Yukarıdaki ilkeler ve dosyadaki belge ve bilgiler birlikte değerlendirildiğinde miras bırakanın varlıklı olduğu ve satım ihtiyacının bulunmadığı, niza konusu taşınmazdan başka taşınmazlarının bulunduğu, taşınmazdaki 5 ve 7 nolu bağımsız bölümlerin davalı Hüseyin’in kayınvalidesi M.’e 19.7.1995 tarihinde devredilip, daha sonra davalı H..’e intikal ettirildiği, davalı H.ve M. yönünden bir bedel ödendiğinin ispatlanamadığı, kaldıki bedelin bankaya yatırılmış olmasının da tek başına davanın reddi için bir neden olmayacağı açıktır.Diğer taraftan, kendisine devir yapılan M.bu yeri hiç kullanmadığını mahkemede açıklamıştır.

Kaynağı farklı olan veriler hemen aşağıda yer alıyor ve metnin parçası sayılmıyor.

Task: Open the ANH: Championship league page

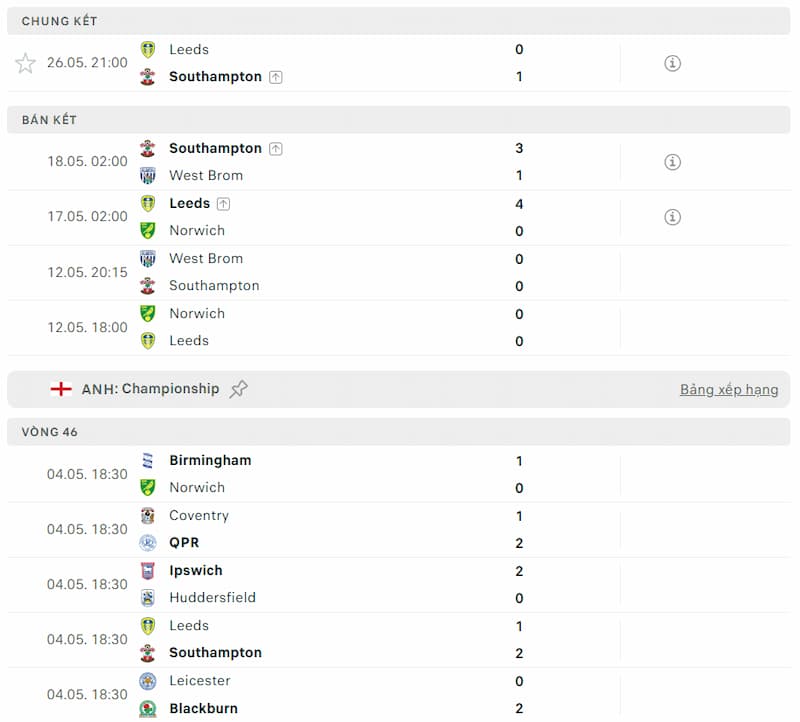Action: coord(150,389)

Bu durumda, yapılan temliklerin terekeden mal kaçırma amacıyla ve muvazaalı olarak yapıldığı kabul edilmelidir.Davacıların temyiz itirazları yerindedir.Kabulü ile hükmün açıklanan nedenlerle HUMK’nun 428. md. gereğince BOZULMASINA,alınan peşin harcın temyiz edene geri verilmesine,10.6.2008 tarihinde oybirliğiyle karar verildi.